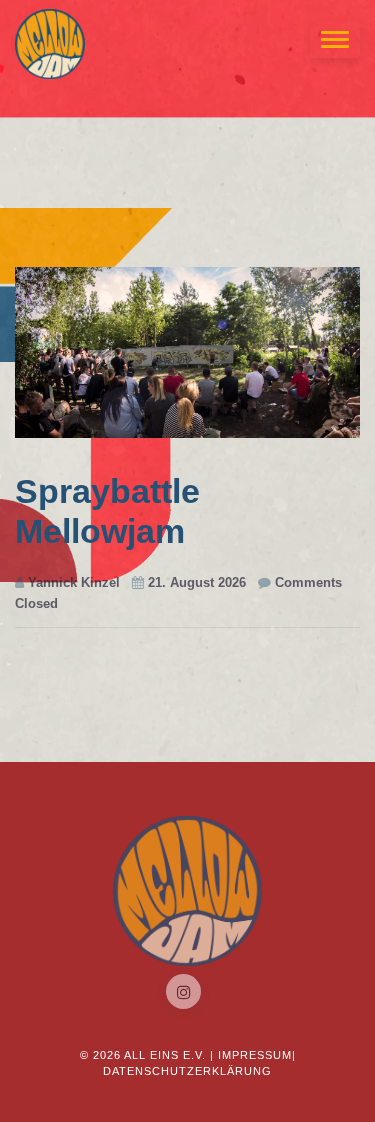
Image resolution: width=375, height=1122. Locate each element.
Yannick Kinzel (72, 582)
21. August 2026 (195, 582)
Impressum (255, 1055)
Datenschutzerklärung (187, 1071)
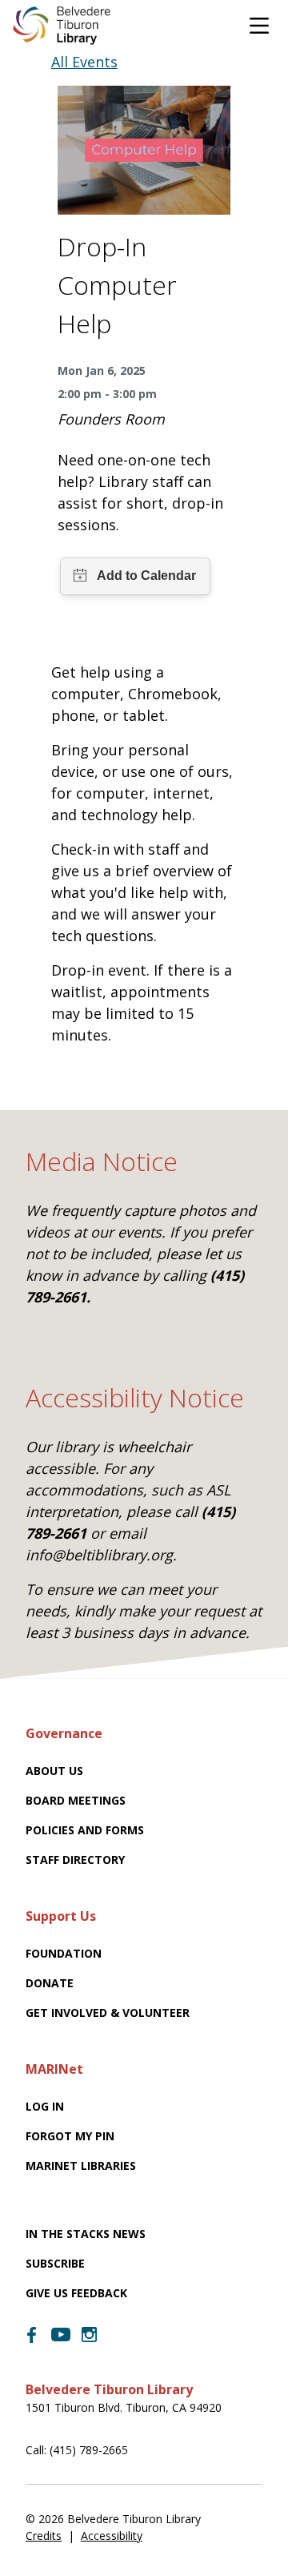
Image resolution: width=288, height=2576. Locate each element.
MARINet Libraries (81, 2165)
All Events (84, 61)
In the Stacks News (86, 2233)
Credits (44, 2535)
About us (54, 1770)
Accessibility (111, 2535)
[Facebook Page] (32, 2335)
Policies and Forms (85, 1829)
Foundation (64, 1953)
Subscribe (55, 2263)
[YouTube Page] (61, 2333)
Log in (45, 2106)
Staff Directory (75, 1859)
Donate (50, 1982)
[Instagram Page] (89, 2335)
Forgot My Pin (70, 2135)
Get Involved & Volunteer (108, 2012)
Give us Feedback (76, 2292)
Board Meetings (76, 1800)
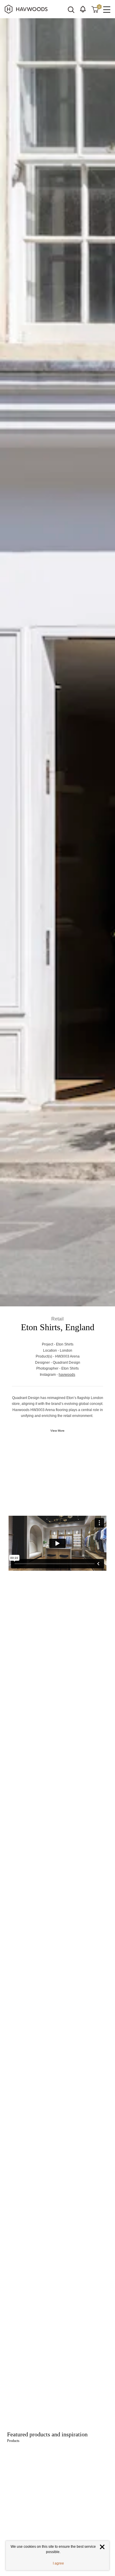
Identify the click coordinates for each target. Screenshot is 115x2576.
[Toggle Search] (71, 10)
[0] (94, 9)
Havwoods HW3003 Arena (69, 1830)
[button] (83, 9)
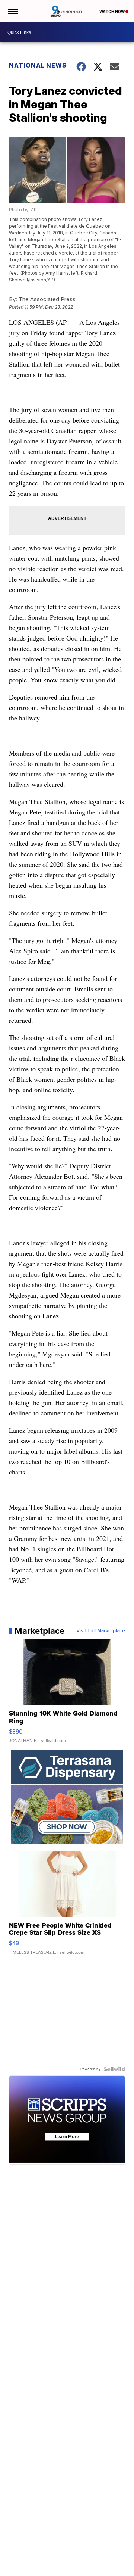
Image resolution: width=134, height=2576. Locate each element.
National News (38, 65)
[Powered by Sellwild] (114, 2069)
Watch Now (112, 11)
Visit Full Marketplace (100, 1630)
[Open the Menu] (12, 11)
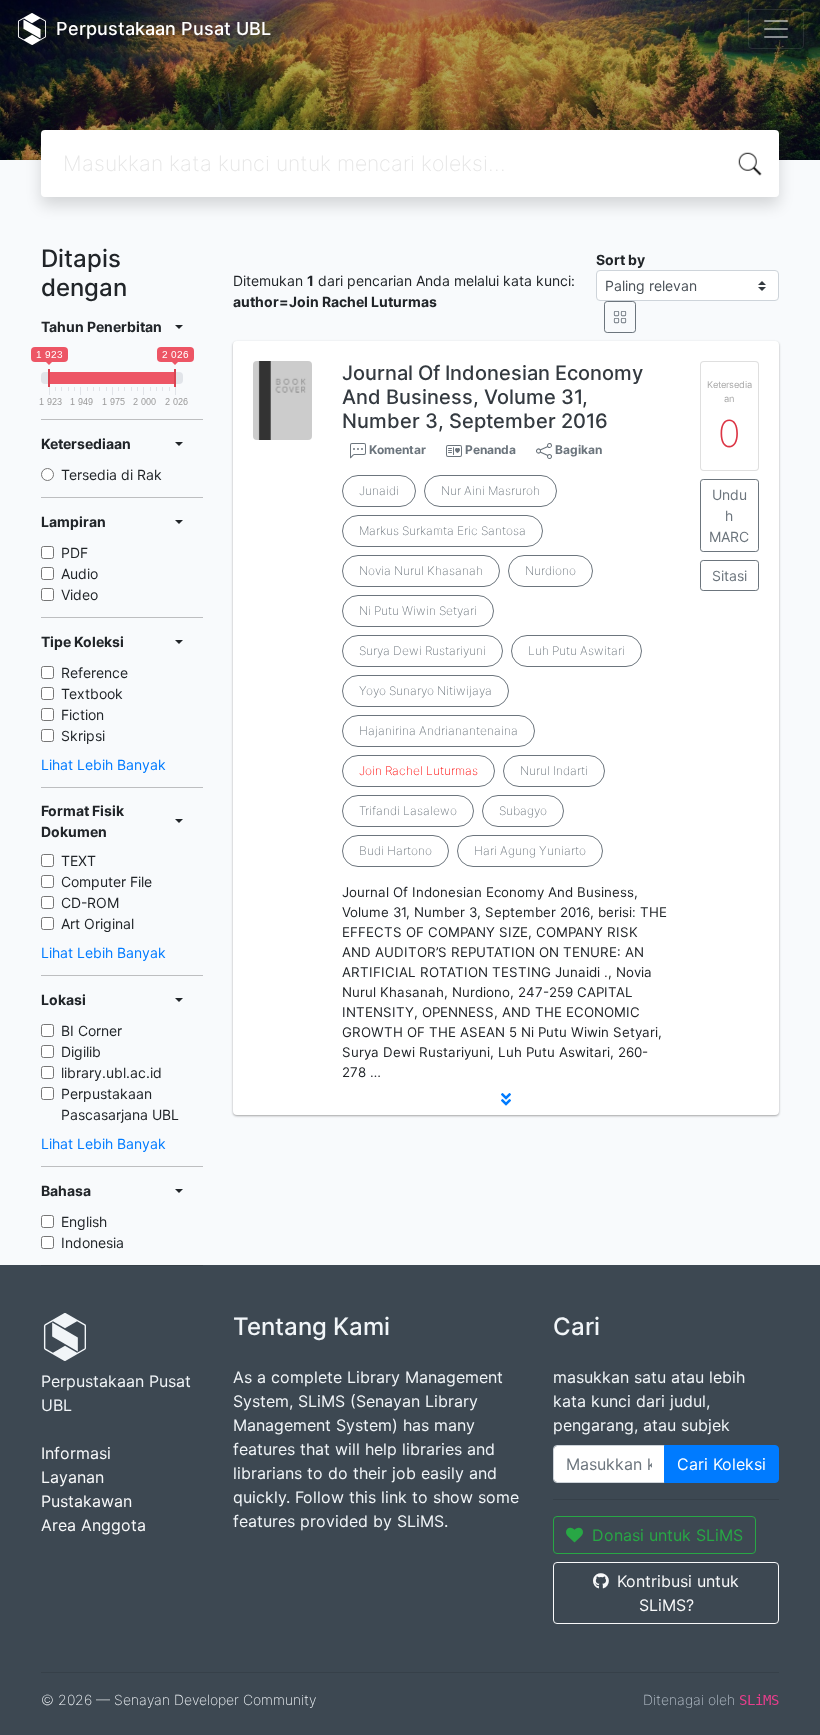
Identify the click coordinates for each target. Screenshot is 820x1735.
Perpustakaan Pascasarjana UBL (120, 1104)
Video (79, 594)
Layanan (72, 1477)
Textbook (92, 693)
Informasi (76, 1453)
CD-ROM (90, 902)
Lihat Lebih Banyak (103, 764)
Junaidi (379, 490)
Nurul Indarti (554, 770)
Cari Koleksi (721, 1464)
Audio (79, 573)
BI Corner (91, 1030)
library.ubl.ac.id (111, 1072)
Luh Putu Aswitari (576, 650)
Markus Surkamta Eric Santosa (442, 530)
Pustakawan (86, 1501)
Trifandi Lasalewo (408, 810)
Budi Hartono (395, 850)
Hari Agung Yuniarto (530, 850)
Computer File (106, 881)
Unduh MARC (729, 515)
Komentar (396, 449)
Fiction (82, 714)
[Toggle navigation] (776, 29)
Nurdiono (550, 570)
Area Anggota (93, 1525)
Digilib (81, 1051)
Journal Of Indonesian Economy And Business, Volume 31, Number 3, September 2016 (492, 397)
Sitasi (729, 575)
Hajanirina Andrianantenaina (438, 730)
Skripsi (83, 735)
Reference (94, 672)
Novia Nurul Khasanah (421, 570)
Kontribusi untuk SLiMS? (678, 1593)
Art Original (97, 923)
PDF (74, 552)
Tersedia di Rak (111, 474)
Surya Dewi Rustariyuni (422, 650)
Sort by (620, 259)
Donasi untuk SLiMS (667, 1535)
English (84, 1221)
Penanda (490, 449)
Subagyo (523, 810)
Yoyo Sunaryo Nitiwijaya (425, 690)
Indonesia (92, 1242)
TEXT (78, 860)
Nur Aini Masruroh (490, 490)
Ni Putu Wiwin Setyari (418, 610)
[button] (506, 1099)
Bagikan (577, 449)
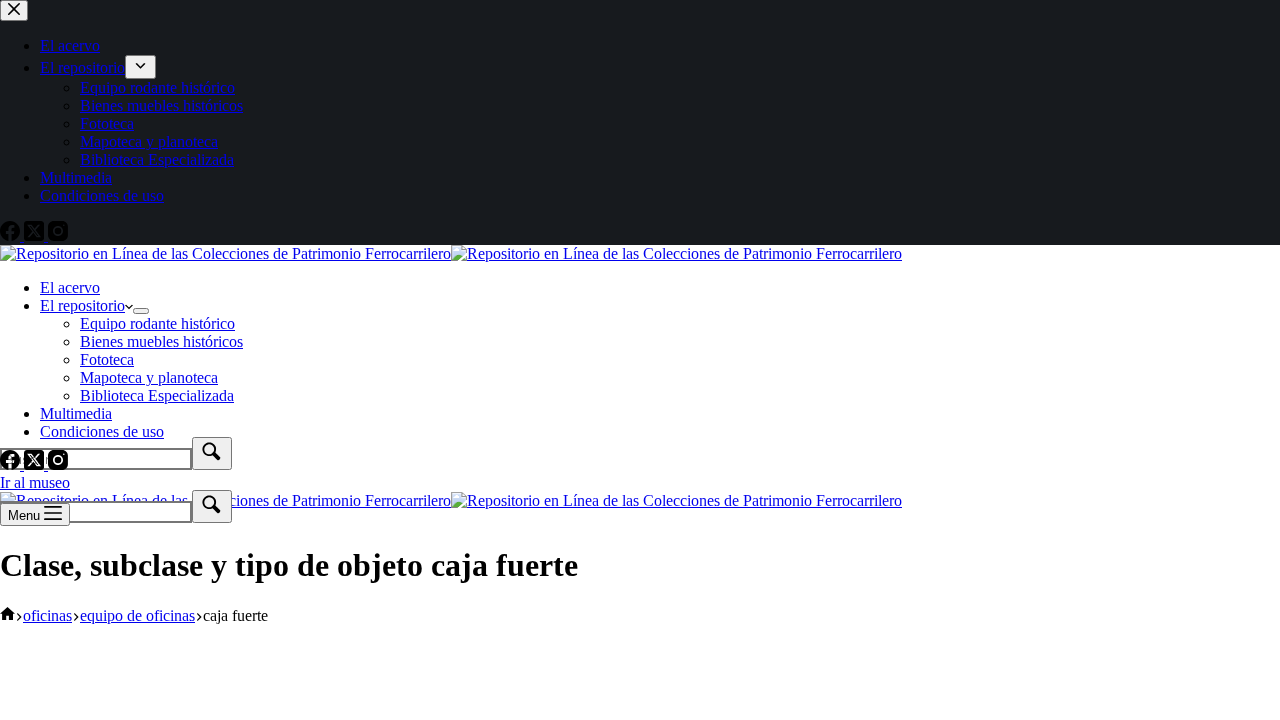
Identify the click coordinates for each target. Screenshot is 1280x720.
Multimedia (76, 413)
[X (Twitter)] (36, 464)
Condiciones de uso (102, 431)
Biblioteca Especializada (157, 395)
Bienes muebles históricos (161, 341)
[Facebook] (12, 464)
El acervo (70, 287)
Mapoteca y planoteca (149, 377)
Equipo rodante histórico (157, 323)
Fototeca (107, 359)
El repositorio (82, 305)
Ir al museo (35, 482)
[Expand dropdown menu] (141, 311)
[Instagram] (58, 464)
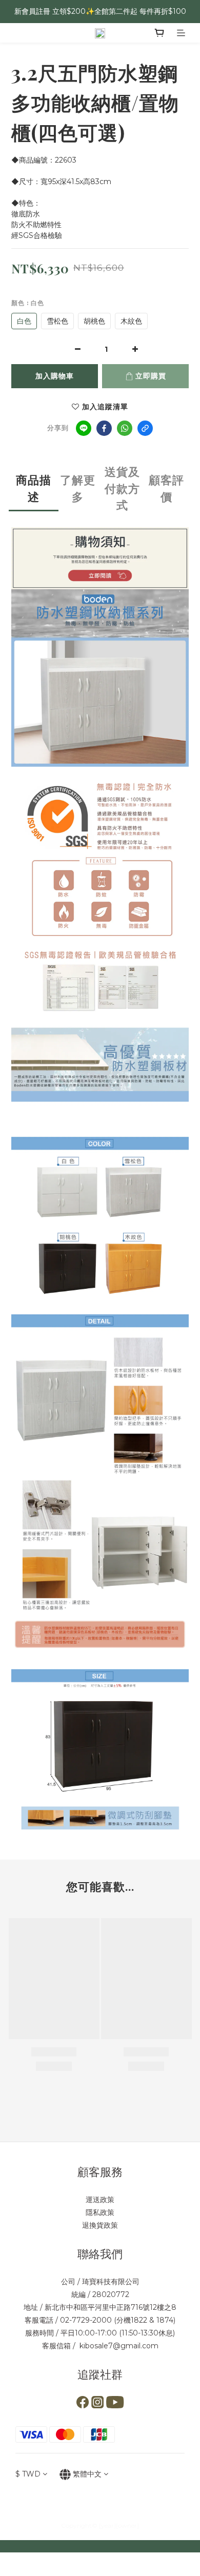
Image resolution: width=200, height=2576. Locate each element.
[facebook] (104, 428)
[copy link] (145, 428)
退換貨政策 (100, 2225)
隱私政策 (100, 2212)
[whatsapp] (124, 428)
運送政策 (100, 2199)
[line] (83, 428)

+ + +

YOUR OBJECTIVE: Each line between the one holding "[Powered by Sellwild] (114, 2069)" and the one holding "Layanan (72, 1477)", inclusive, should be copied exactly as it appears above, and pictures should be omitted.

TASK RESPONSE:
[Powered by Sellwild] (114, 2069)
Watch Now (112, 11)
Visit Full Marketplace (100, 1630)
[Open the Menu] (12, 11)
Identify the click coordinates for each target. Screenshot is 820x1735.
Perpustakaan Pascasarjana UBL (120, 1104)
Video (79, 594)
Layanan (72, 1477)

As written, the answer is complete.